Avere un corpo tonico e scolpito è il sogno di molti ma non tutti sono disposti a fare i sacrifici necessari per ottenerlo. Raggiungere l’ ipertrofia muscolare è alla portata di chiunque e con i giusti esercizi ed un’ alimentazione adeguata, si possono ottenere risultati tangibili. È tuttavia necessario fare alcuni approfondimenti sulla composizione dei muscoli e sulle dinamiche del loro sviluppo.

 

Ipertrofia e forza muscolare

Capita spesso di vedere in palestra persone che eseguono solo poche varianti di esercizi per l’ ipertrofia muscolare. Questa consuetudine è un errore se l’obiettivo è quello di sviluppare non solo il volume del muscolo ma anche la sua reale forza. Le varie parti che lo compongono lavorano infatti in modo differente ed hanno quindi bisogno di stimoli adeguati.

Un esempio banale può essere la distinzione fra fibre bianche e fibre rosse. Nel primo caso il miglior modo per far lavorare a pieno regime questa parte di muscolo è con carichi pari all’ 80-85% del massimale con ripetizioni da 6. Le fibre rosse invece si prestano ad un tipo di lavoro più prolungato con ripetizioni fra le 12 e le 15, ma su un carico nettamente inferiore che va dal 65 al 70% del massimale.

Questo tipo di esercizi mirati è valido anche per tutte le altre parti che compongono il muscolo che, se allenate correttamente, non daranno solo un aumento visivo della massa muscolare, ma anche e soprattutto un aumento della forza reale dell’ individuo.

 

Programma di allenamento e dieta ipertrofica

Tenendo presente quanto detto nel paragrafo precedente, si può estrapolare una linea guida generale per il programma di allenamento dell’ ipertrofia muscolare. Lo stimolo più corretto viene dato da una serie di esercizi mirati (da decidere col consiglio del personal trainer) che facciano lavorare i muscoli con carichi variabili dal 70 all’ 85% del massimale, per 6-12 ripetizioni.

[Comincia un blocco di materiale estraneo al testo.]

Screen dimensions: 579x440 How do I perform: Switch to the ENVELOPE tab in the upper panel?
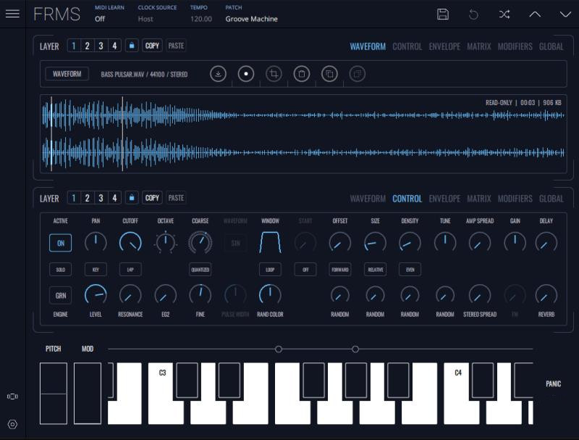pyautogui.click(x=444, y=46)
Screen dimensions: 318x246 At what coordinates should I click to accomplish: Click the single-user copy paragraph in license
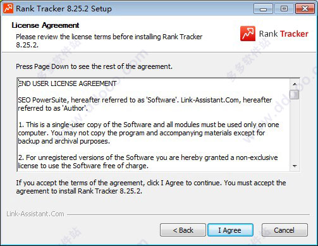coord(149,133)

Per uno sviluppo più uniforme della massa muscolare si consiglia di variare spesso la routine degli esercizi. Va inoltre ricordato che l’ allenamento degli arti inferiori con esercizi quali: stacchi a gambe tese, squat, leg press, affondi, ecc, aiuta notevolmente lo sviluppo generale della muscolatura in tutto il corpo.

Sarà sicuramente capitato anche a te di vedere in palestra qualcuno con pettorali e braccia possenti ma gambe poco sviluppate, mentre se una persona ha gambe ben allenate anche la parte superiore del corpo è quasi sempre proporzionata.

Strettamente collegata all’ esercizio fisico vi è la dieta ipertrofica, un tipo di alimentazione che privilegia l’apporto di proteine così da fornire nuovo “materiale di costruzione” per i muscoli. Si calcola che il valore ottimale di proteine per una dieta iperproteica si aggira intorno a 1,5-2 grammi per kg di peso (intendendo il peso forma). Superare i suddetti valori può causare seri danni, è quindi caldamente consigliato rivolgersi ad un dietologo esperto.